Self -Monitoring

Self Monitoring: Do you Censor What you Say?

Dr. Chapman is getting ready to ask us to learn how to speak different love languages than our own in upcoming chapters so this week he has encouraged us to discover our preferred love language.

All this week I have tried to supplement his chapter by discussing components of effective interpersonal communication.

I have encouraged you to take the love language profile so you can see your preference.  Then I wrote about people who are so comfortable with their own self-concept that they meet the needs of others.  I added the ability to perform a wide range of behaviors [a well-developed communication repertoire] and yesterday the mental ability to understand other points of view [mental frameworks].

Today I have begun the post with an interesting scale that I encourage you to take.  It is about paying attention to yourself–technically called self-monitoring.  This is not necessarily a bad thing.  In fact if you are trying to change your communication behavior, it is a good thing.

People who score high in self-monitoring have the ability to pay close attention to their behavior and use their observation to shape the way they behave.  Sound self-centered?  Maybe you could see it that way, but self-monitoring is a key component in making changes.  People who score low in self-monitoring don’t pay any attention to their behavior and they are often perceived as incompetent in interpersonal situations.  They often are not even aware of their blunders.

High self-monitors have a “detached view” of themselves.  To explain this, they have the ability to see themselves as other see them.   Interpersonal communication scholars Ronald Adler and Russell Proctor describe high self-monitors as “they have the detachment to ask themselves ‘how am I doing’ and to change their behavior if the answer isn’t positive.”  In short, they are constantly gathering information from their environment and adapting.  They are trying to fit in.

Where does this “fit in” with the discussion of love languages?  Well Dr.

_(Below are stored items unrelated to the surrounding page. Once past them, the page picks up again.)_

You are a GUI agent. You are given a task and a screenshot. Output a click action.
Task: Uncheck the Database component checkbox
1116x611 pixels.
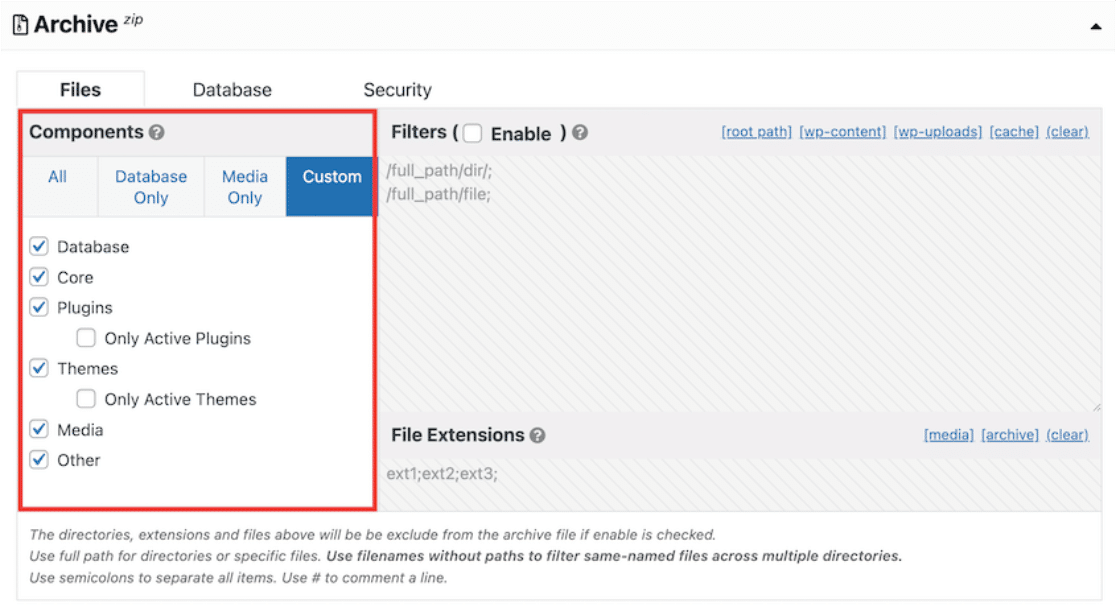coord(39,246)
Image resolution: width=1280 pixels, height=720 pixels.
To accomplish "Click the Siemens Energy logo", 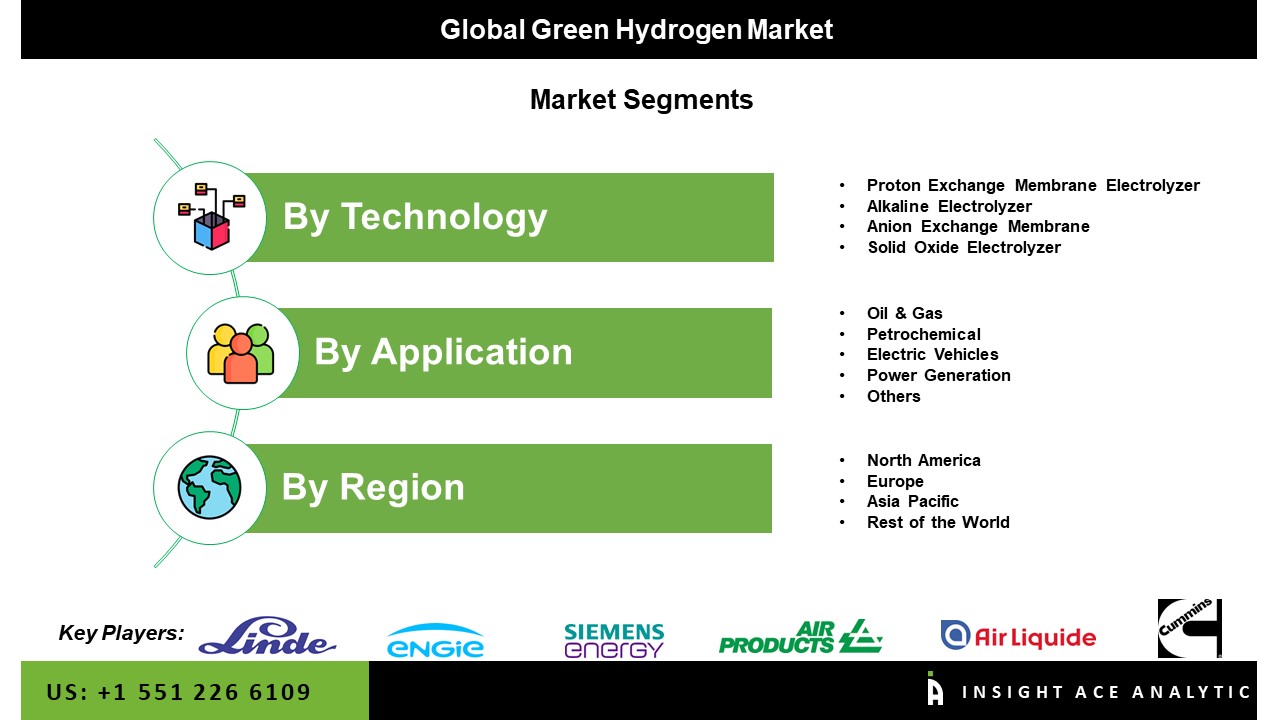I will [613, 640].
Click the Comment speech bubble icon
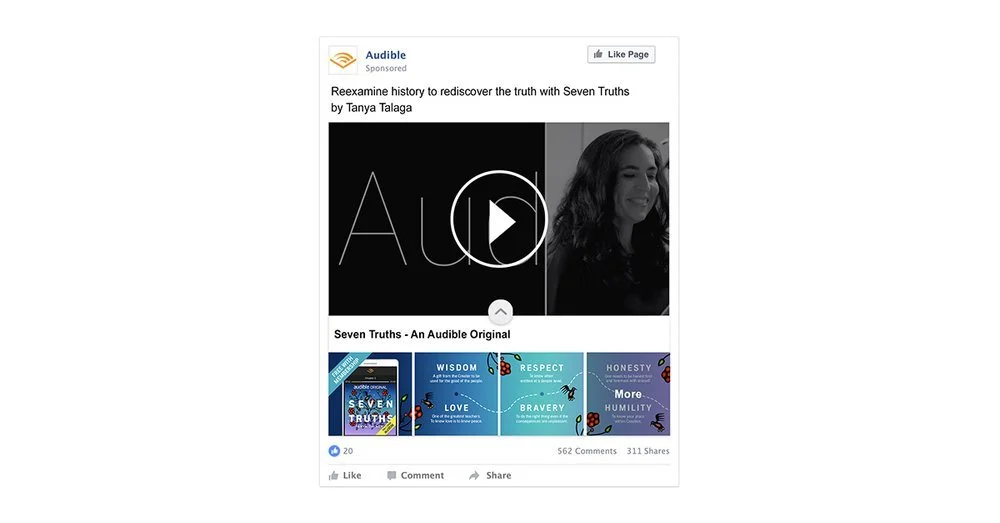The height and width of the screenshot is (523, 1000). point(392,475)
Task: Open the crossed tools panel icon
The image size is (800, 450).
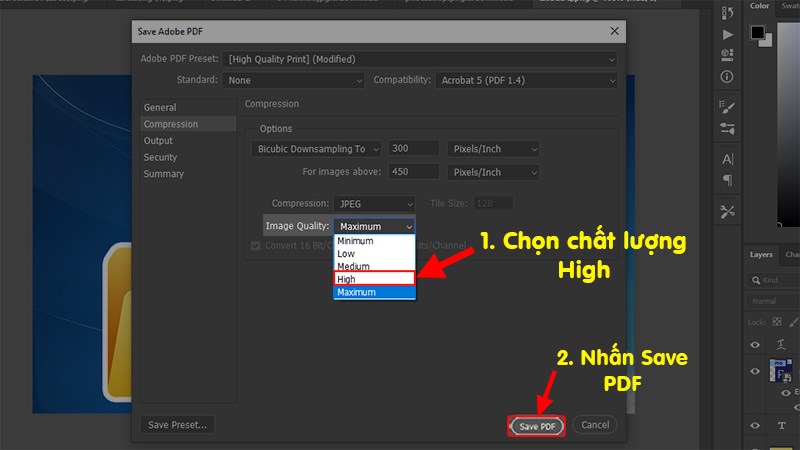Action: (727, 212)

Chapman will be asking us to adapt to the ones we love.  Do we just speak the language we prefer to people who don’t prefer it?  Can you put your preference aside and speak a language that your loved ones need?

High self-monitors will be able to do that.

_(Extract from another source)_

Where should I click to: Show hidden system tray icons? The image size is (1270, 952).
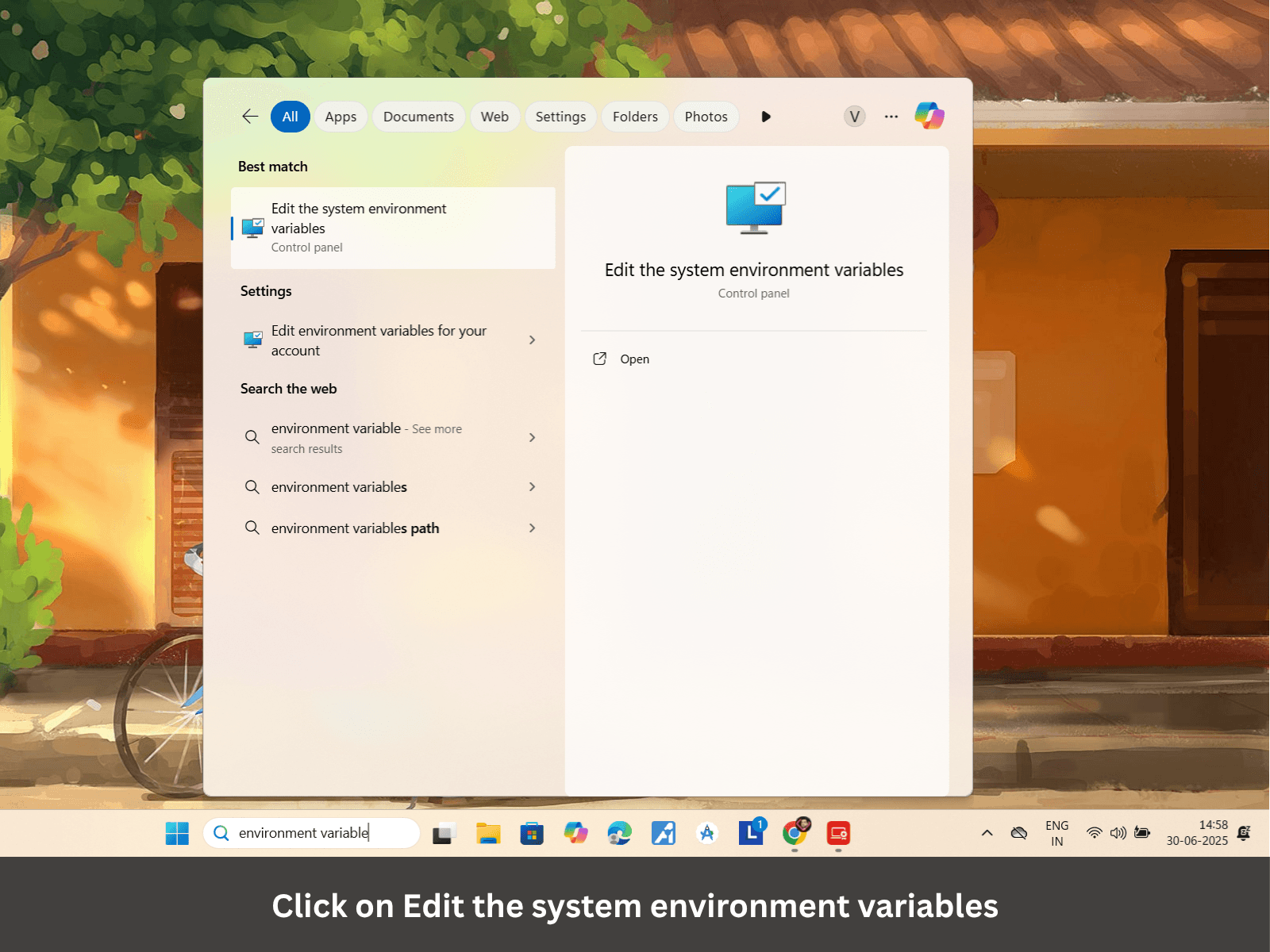tap(987, 833)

Low self-monitors will struggle.

Again Adler and Procter state that low self-monitors are so unaware of others that they are “blissfully ignorant of their shortcomings.”  They “overestimate” their communication skills.  Studies of communication skills in humorous situations report that low self-monitors think they are funny despite reports from partners who say they are not funny at all.

Low self-monitors are not able to see how they are coming across to others.

Take the scale.  It is free.  The sponsoring agency is probably a graduate school somewhere and they will ask you if they can tabulate your results; that is all.  They will not try to sell you anything.  Skip the add-on activity if you prefer and go right to results.

A little knowledge about yourself is good.

Self-monitoring is a key skill in becoming adept at learning how to use others’ love languages and that is the whole point of  God Speaks Your Love Language.